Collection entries
####

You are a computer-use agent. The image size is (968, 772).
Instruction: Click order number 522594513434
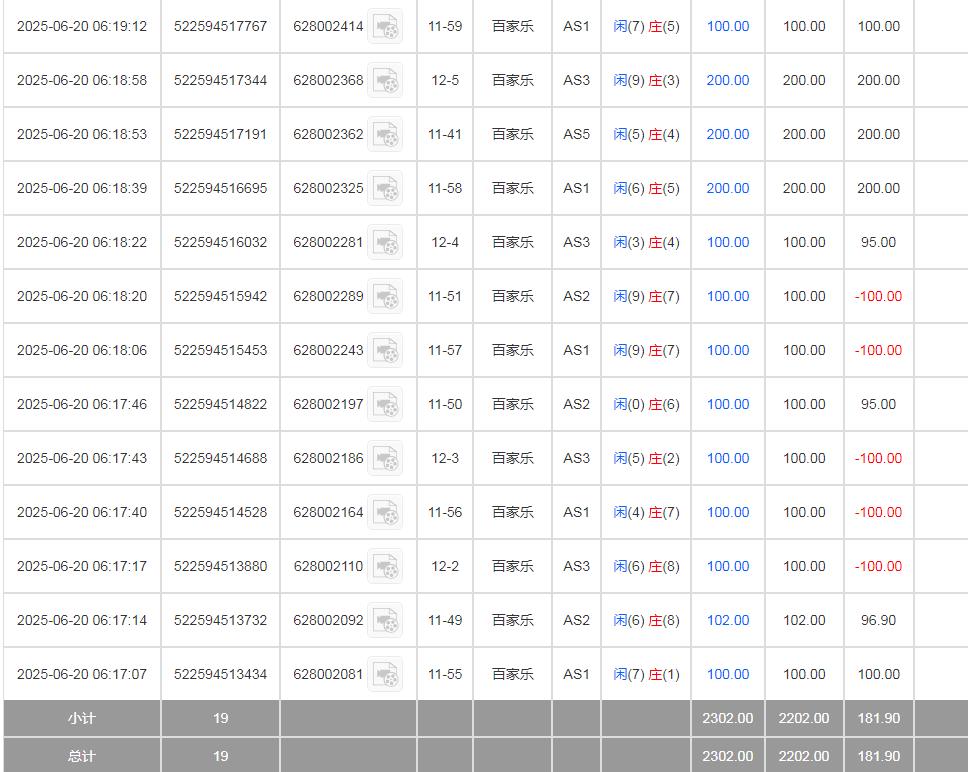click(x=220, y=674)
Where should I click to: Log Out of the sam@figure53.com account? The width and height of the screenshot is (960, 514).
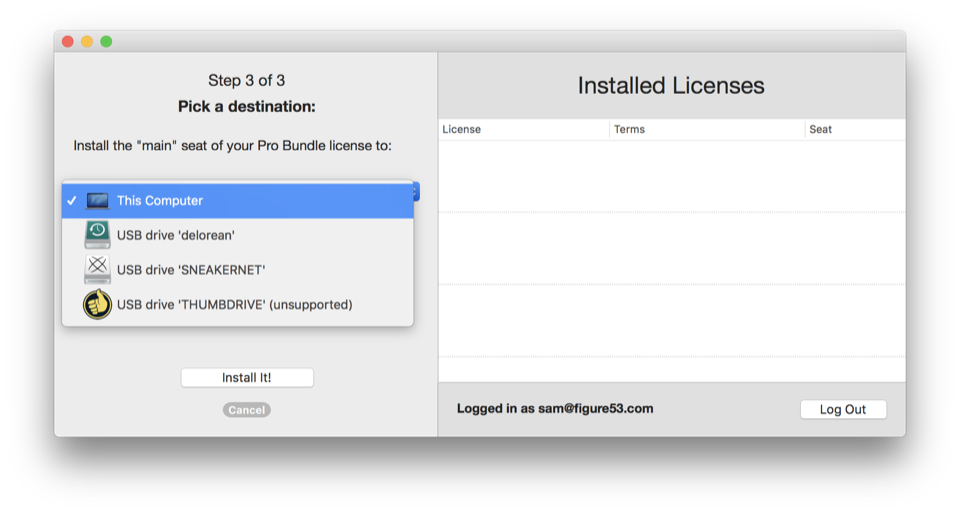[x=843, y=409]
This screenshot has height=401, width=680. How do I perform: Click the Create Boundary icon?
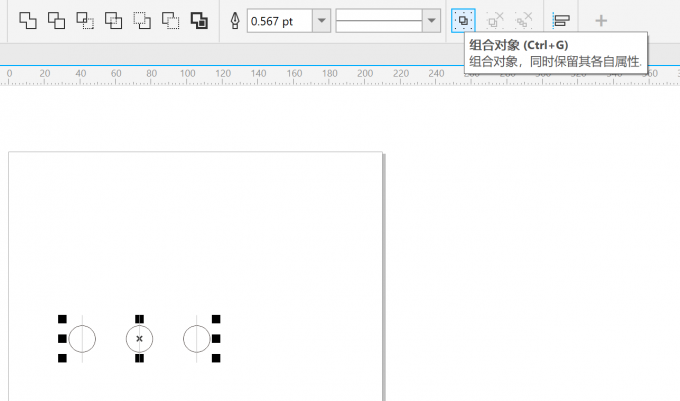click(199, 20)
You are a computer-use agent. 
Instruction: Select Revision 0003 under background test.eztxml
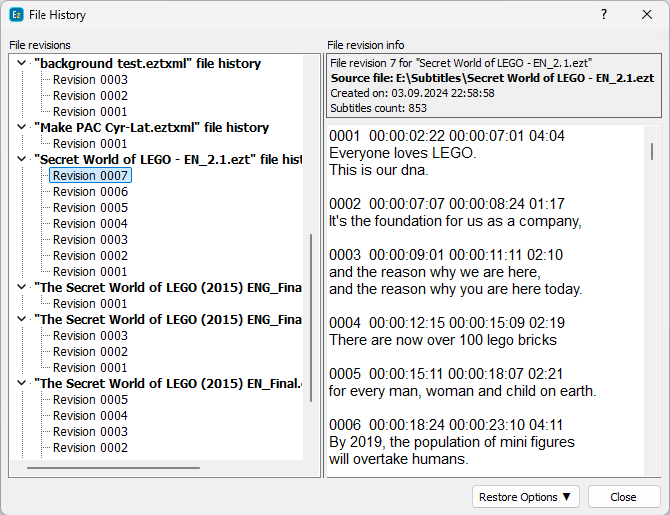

####

YOUR TASK:
Drop the pictures, then transcribe the lines from the one containing "Where should I" to the end of the data above, exactly and nothing more.

RESULT OF THIS EXERCISE:
Where should I click to: Log Out of the sam@figure53.com account? The width and height of the screenshot is (960, 514).
[x=843, y=409]
This screenshot has height=401, width=680. How do I perform: Click the Create Boundary icon?
click(199, 20)
You are a computer-use agent. 
Instruction: Select Revision 0003 under background test.eztxml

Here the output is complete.